Conventional grounding techniques are insufficient for configuring LLMs to segment large datasets. Conventional prompt-based grounding, for instance, leads to inconsistent and inaccurate segments, as the prompts may include open-ended questions or not adequately capture segmentation criteria. Additionally, token limits of LLMs restrict a size of the prompts and the amount of data that can be processed from an input. Accordingly, a complete dataset in real-world scenarios often exceeds prompt limits, resulting in incomplete or less precise segments. Conventional grounding techniques are also ineffective in adapting to evolving datasets having complex attributes that change over time based on customer behavior.

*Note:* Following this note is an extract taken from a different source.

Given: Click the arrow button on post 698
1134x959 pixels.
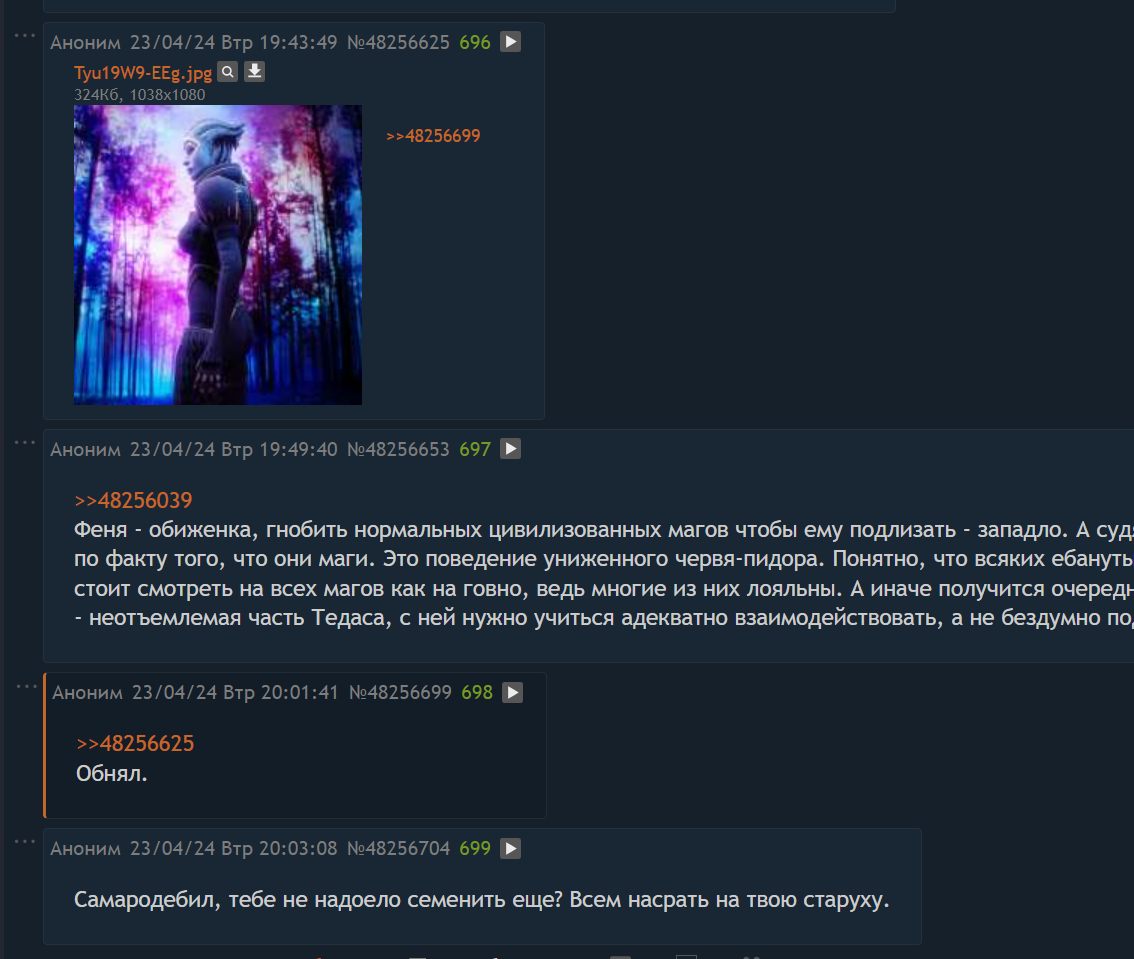Looking at the screenshot, I should [x=513, y=692].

Accordingly, techniques for grounding machine-learning models for segmenting datasets are described. The techniques are configurable to automate various tedious and complex tasks for grounding machine-learning models, such as LLMs, to determine segments of information collected about a system or organization. Consider a large dataset that contains thousands or even millions of individual data profiles. Each data profile contains various attributes and corresponding data values. Through proper grounding, the techniques enable a machine-learning model to define target segments with increased efficiency and accuracy, including the attributes and corresponding data values that satisfy segmentation criteria. The techniques enable segment definitions to be inferred from simple, natural language inputs and without training or prompting the machine-learning model to analyze each data profile in the dataset directly.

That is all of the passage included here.